◆ **ABOUT THIS TASK**
Look through the records below for the word "Given". Report how many lines have it, and only that number.

** Opening SUPPLIED MATERIAL block **

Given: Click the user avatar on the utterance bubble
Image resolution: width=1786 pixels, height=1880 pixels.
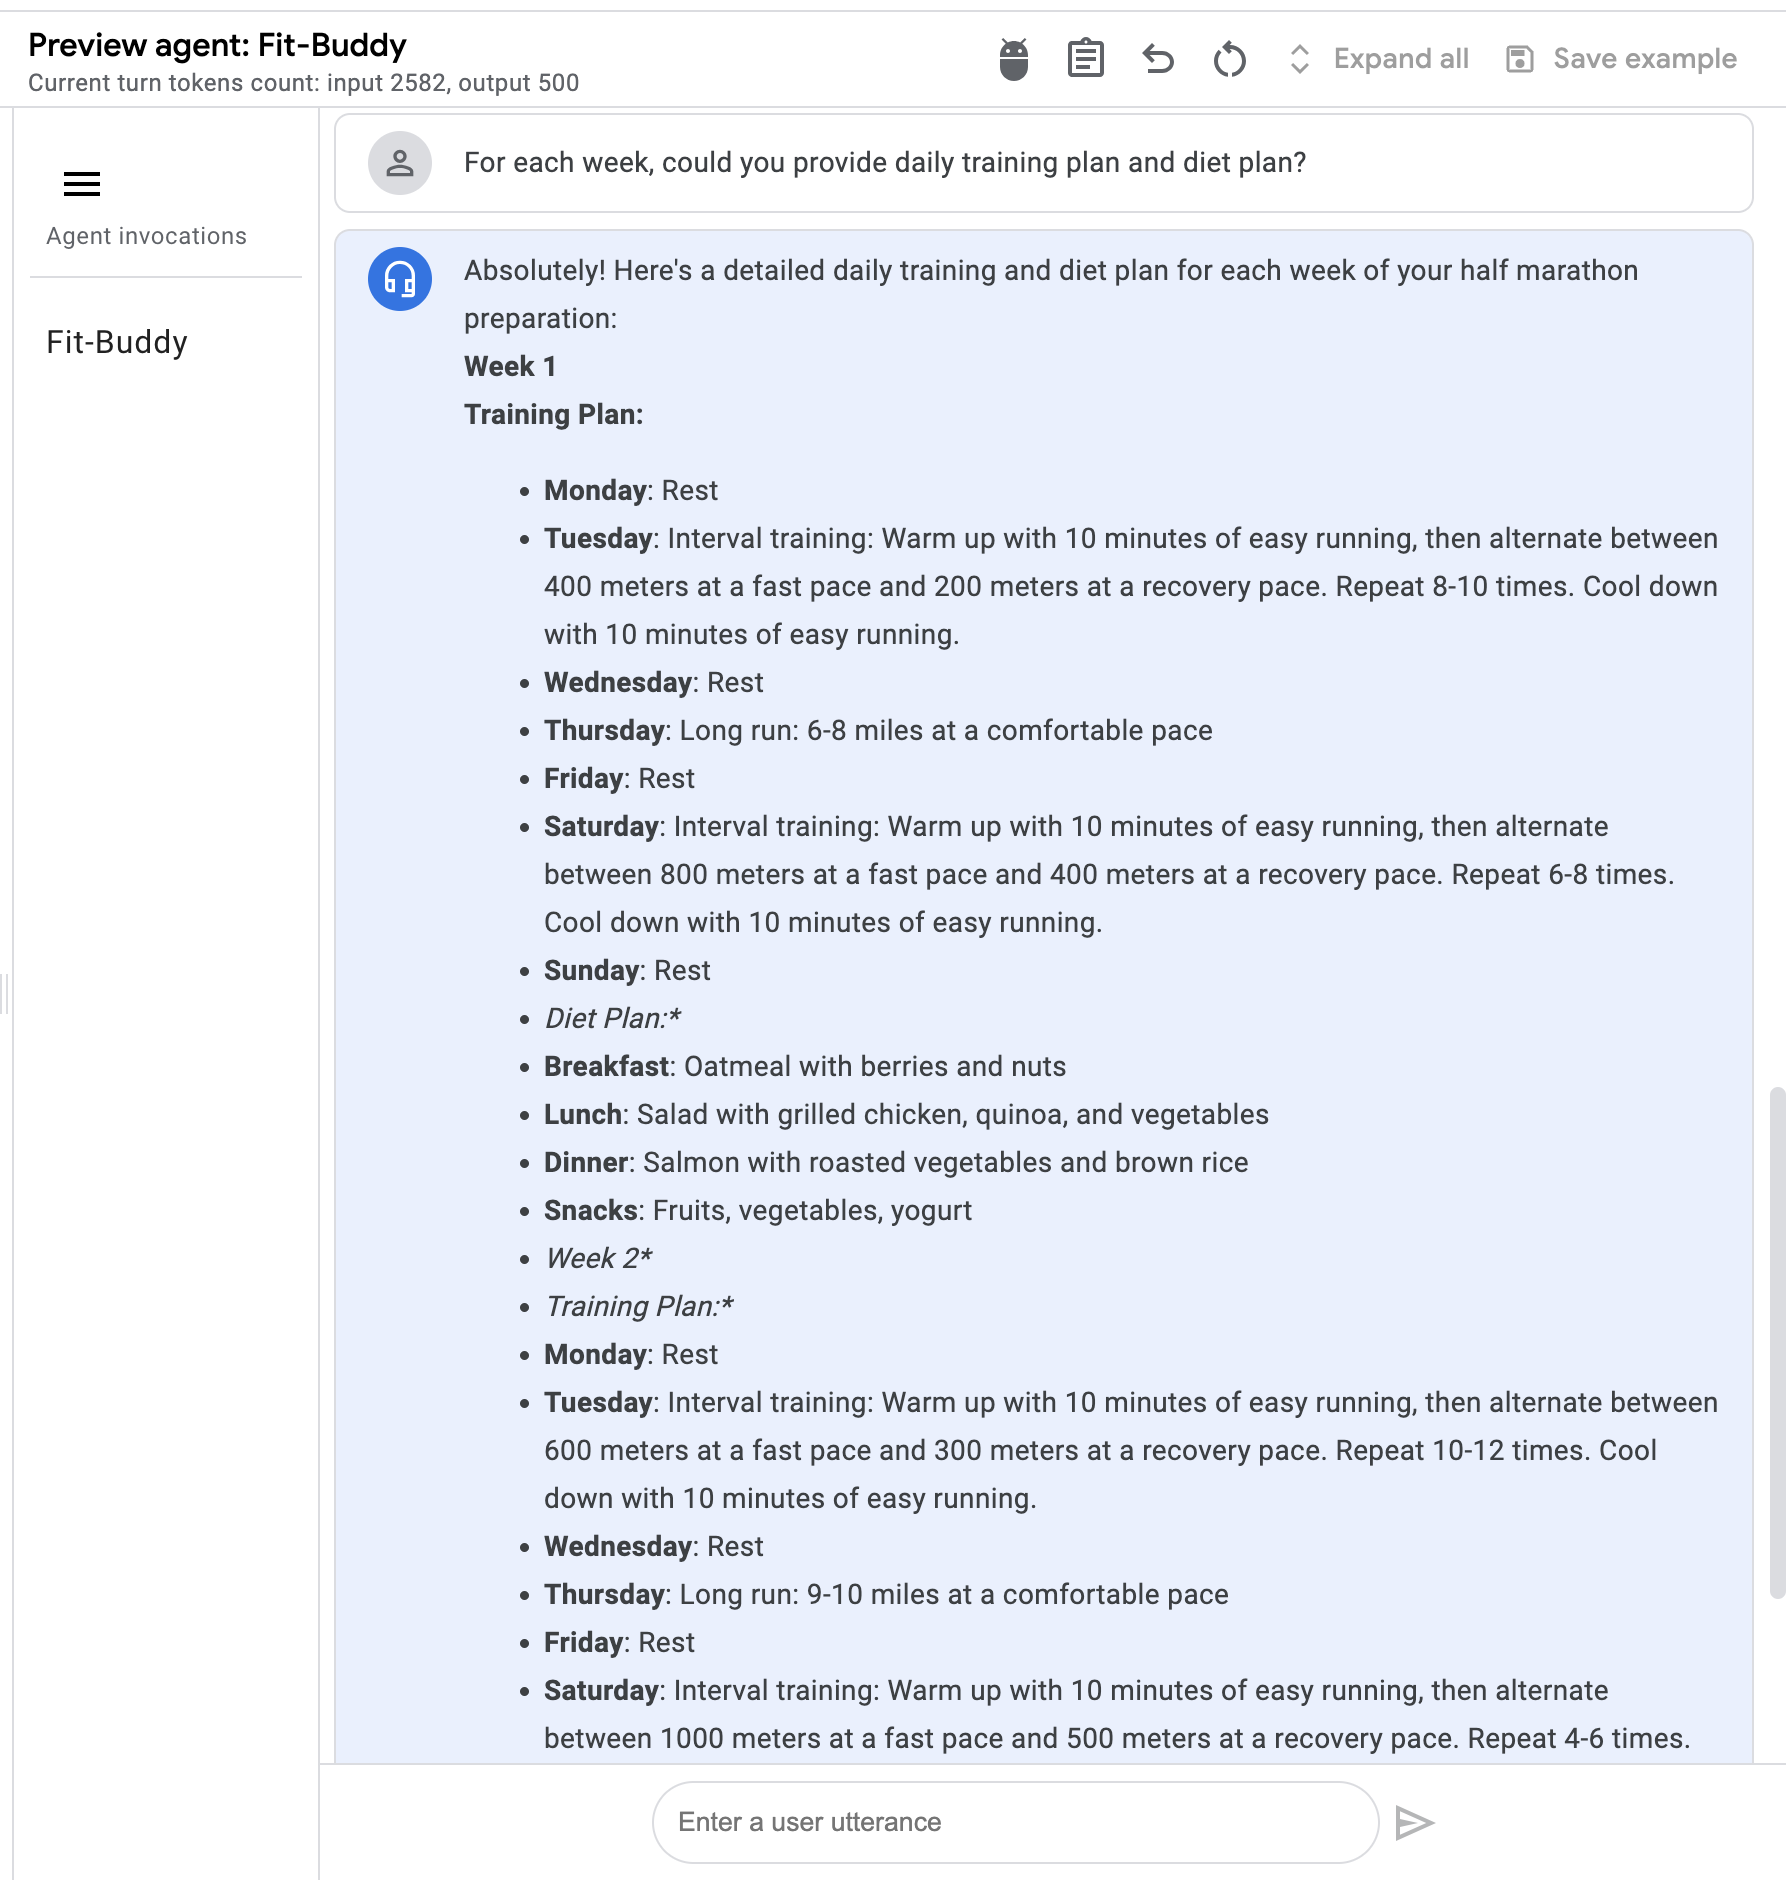Looking at the screenshot, I should pyautogui.click(x=399, y=163).
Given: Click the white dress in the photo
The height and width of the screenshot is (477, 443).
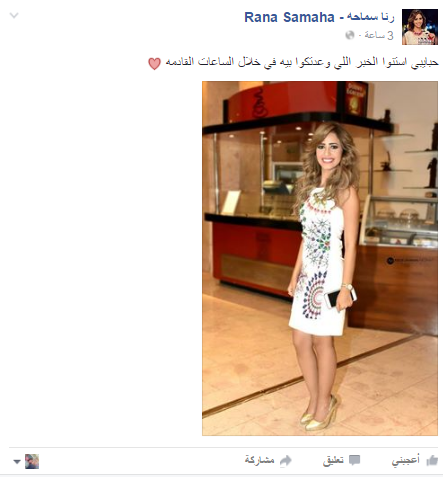Looking at the screenshot, I should [318, 263].
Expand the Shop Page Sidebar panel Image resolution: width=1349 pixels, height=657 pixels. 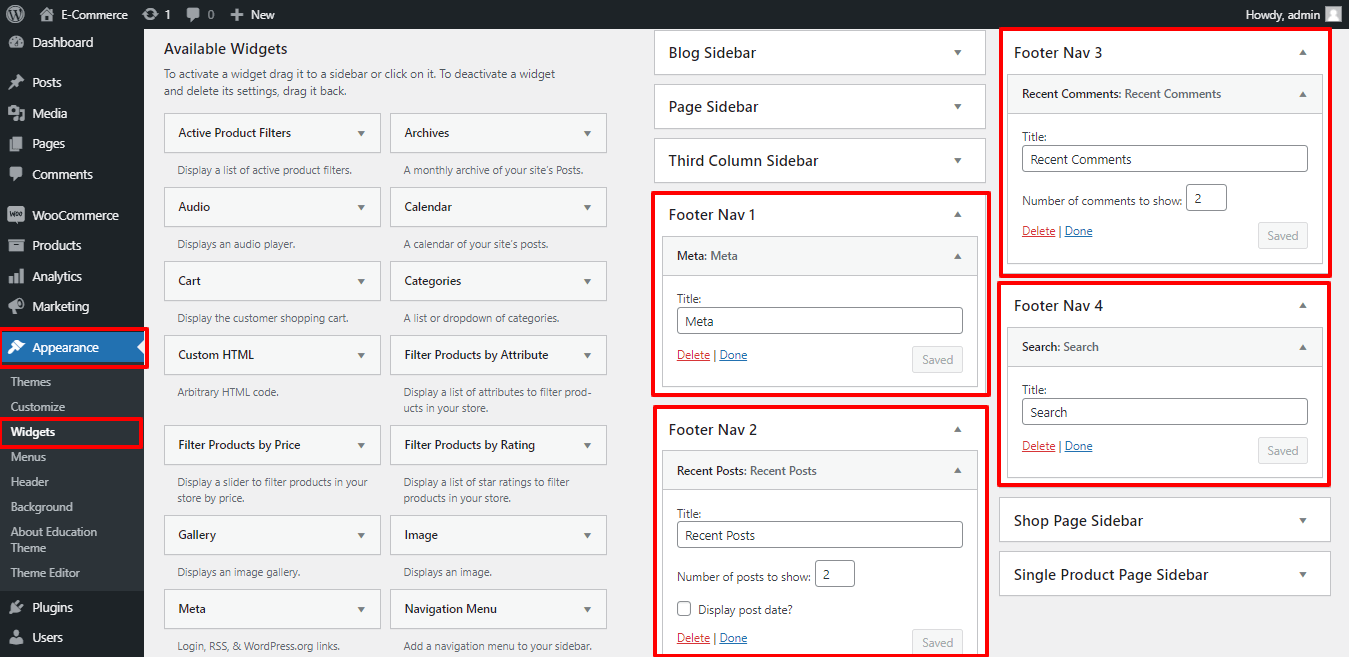coord(1302,521)
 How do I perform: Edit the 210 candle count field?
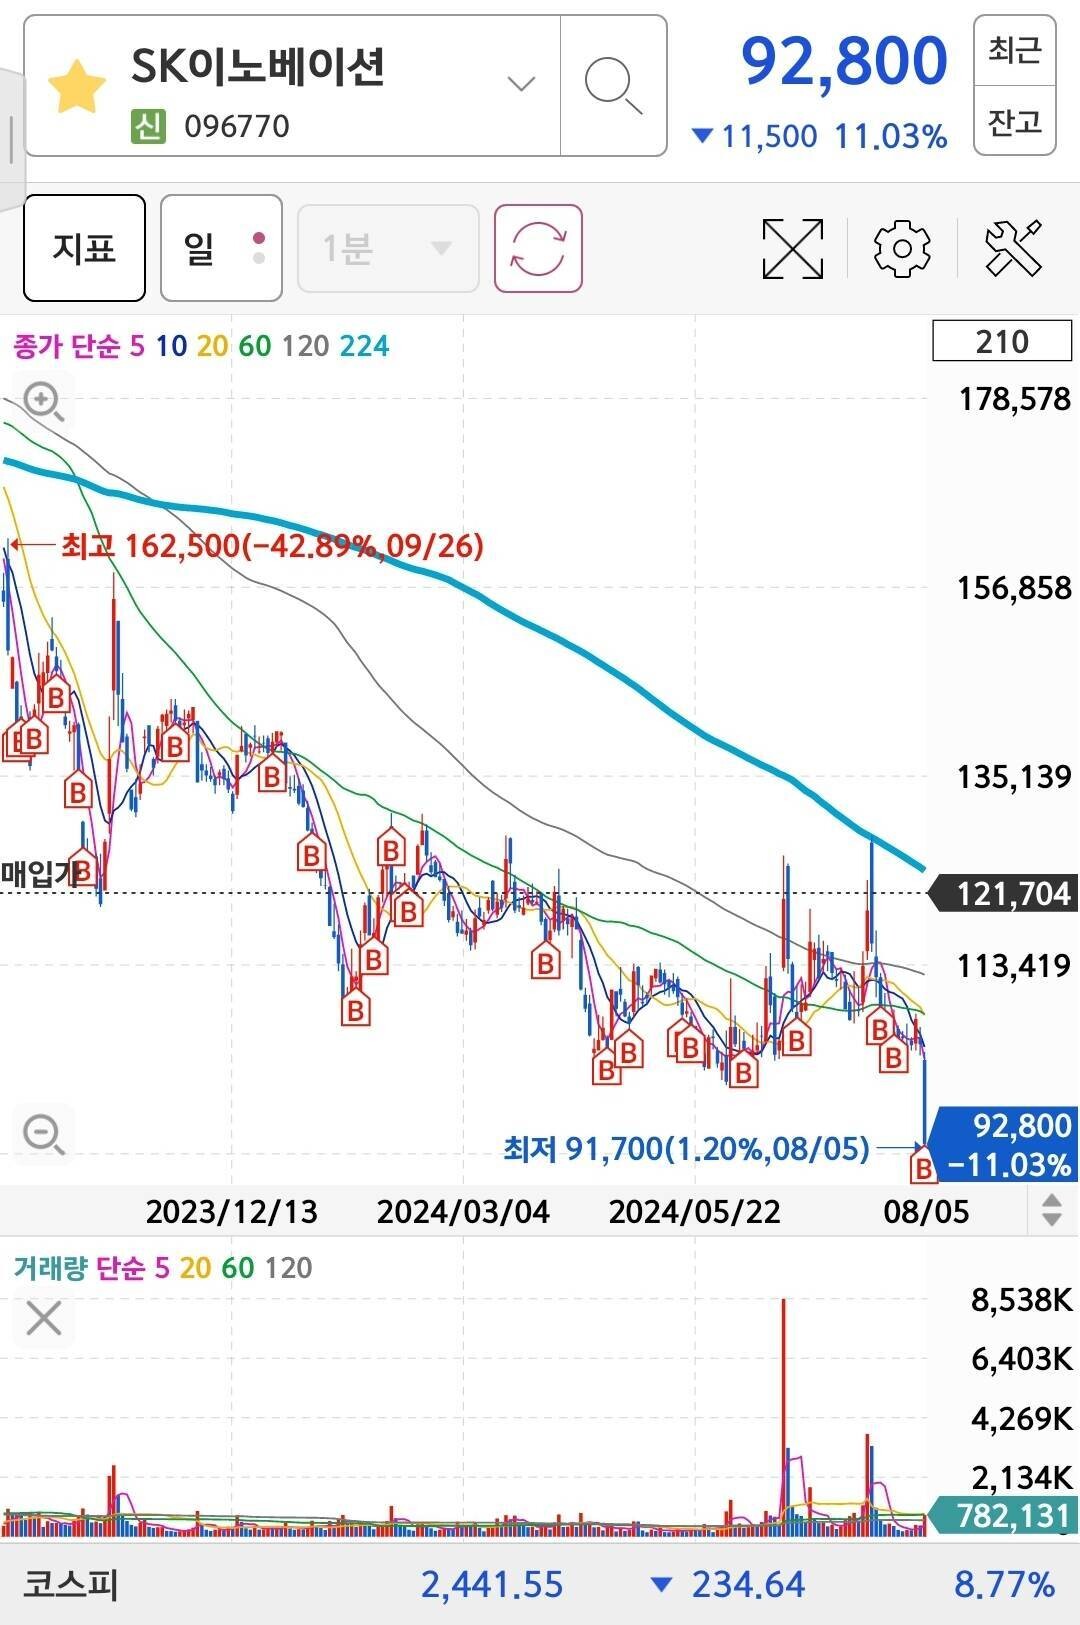[x=1001, y=342]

** Closing SUPPLIED MATERIAL block **

◆ **EXPECTED OUTPUT**
2